Paul
Goble
Staunton, May 22 – At a time when it
is attempting to Russianize and even Russify non-Russians living within the
Russian Federation, Moscow is doing what it can to block the integration of
ethnic Russians living in other countries, thereby costing itself influence and
leading to more ethnic re-identification among them than anyone expected, Pavel
Kazarin says.
The Russian journalist and
commentator points out that “any diaspora is always a form of soft power for
the maternal state, a force which is integrated into the new motherland and
thus can aspire to the role of ‘ambassador’ for the old one.” That’s been true
for Ukrainians in Canada, Armenians in France and Jews throughout the world (ru.krymr.com/a/29241569.html).
“But nothing similar has occurred
among ‘Russians abroad,” Kazarin continues. “They haven’t become trend setters.
They haven’t created a strategy for the future. They haven’t been able to
become lobbyists even of their own interests.” And this has been the case, he
says, “for one simple reason:” Moscow views them only as irredenta.
For Moscow, the millions of ethnic
Russians in the former Soviet republics are to remain as they were so that they
can become “a pretext for ‘reunification’ in the framework of a single common
state. And for a quarter of a century, the Kremlin has done everything in order
to preserve this lever of influence.”
Moscow has done what it can to block
“the integration of ethnic Russians into the political nations of those
countries in which they are fated to live. The very idea that Russians could
live according to interests not of Moscow but of their new capitals is viewed
as treason” in the Russian capital.
According to Kazarin, “the Kremlin
never needed the adaptation of ethnic Russians. On the contrary, it needed the
maximum amount of isolation of ethnic Russians so that it could from time to
time speculate about the defense of these ‘persecuted and oppressed’ people.”
It opposed the idea of “Russians for Ukraine” insisting that they be Russians
for Russia even in Ukraine.
From Moscow’s perspective, ethnic
Russians in these republics should remain unchanged from Soviet times, should be
informed only by nostalgia for the past, and should represent a kind of “museum
exponent” rather than living and breathing human beings.”
As a result of this Moscow attitude,
Kazarin says, “no Russian parties not focused on the Kremlin have appeared in the
Kremlin.” Those who have tried to organize them have been denounced as “a fifth
column.” And all of this reflects the
fact that Moscow “isn’t interested” in the Russians but only in itself.

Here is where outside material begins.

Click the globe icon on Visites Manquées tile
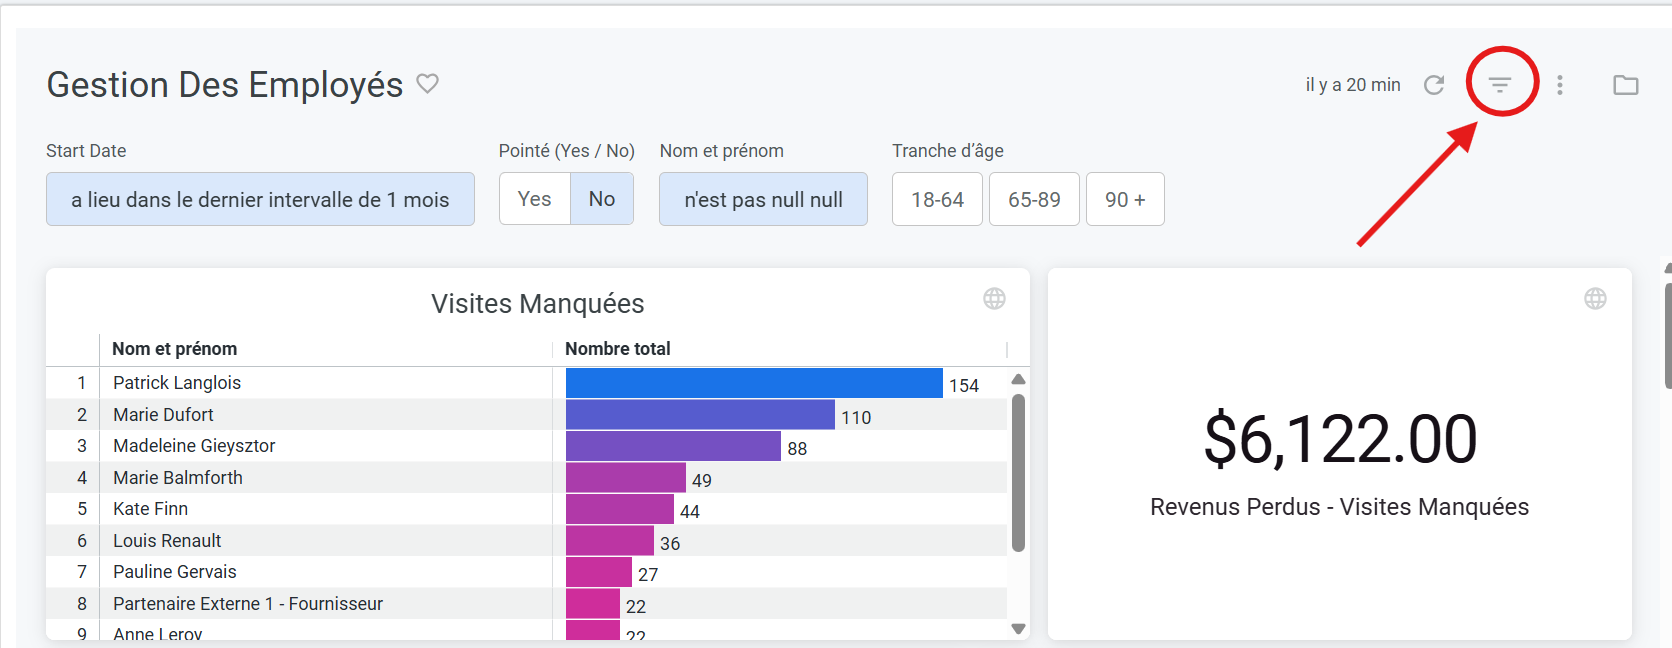The height and width of the screenshot is (648, 1672). pos(994,299)
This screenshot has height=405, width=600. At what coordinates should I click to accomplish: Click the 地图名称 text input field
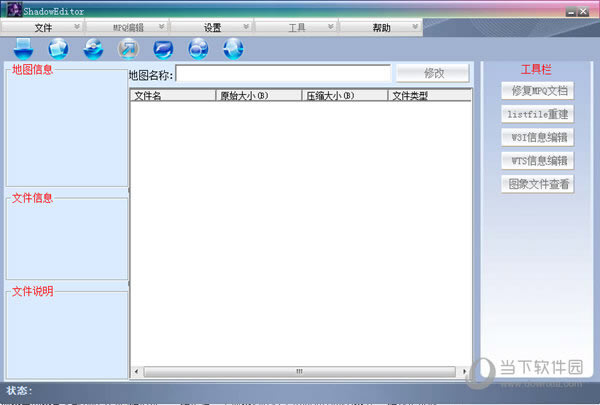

In Ukraine’s Donbass, for example,
the interests of ethnic Russians are “secondary relative to the interests of the
Russian leadership. Moscow fights not for them but by means of them: citizens
for the empire. And not in any single case the reverse.” But Russians recognize
this and that has had consequences Moscow can’t possibly want.
“Moscow was certain that the
Ukrainian east and south would fall into its embrace, that the Russian language
is sufficient for its bearer to be an agent of ‘the Russian world.’ But it has
turned out that all this is not the case,” Kazarin says.
“As a result of the invasion of
Ukraine, something happened which Moscow has always feared: Ethnic Russians
began to integrate into Ukraine – as a result of an independent choice which
they have made between their own motherland and their new one. And in this new
situation, the Kremlin can’t count on them.”
Their new identity is replacing
their old one, the commentator says; and in the next census, the number of
people identifying as ethnic Russians is likely to decline far more than anyone
now expects.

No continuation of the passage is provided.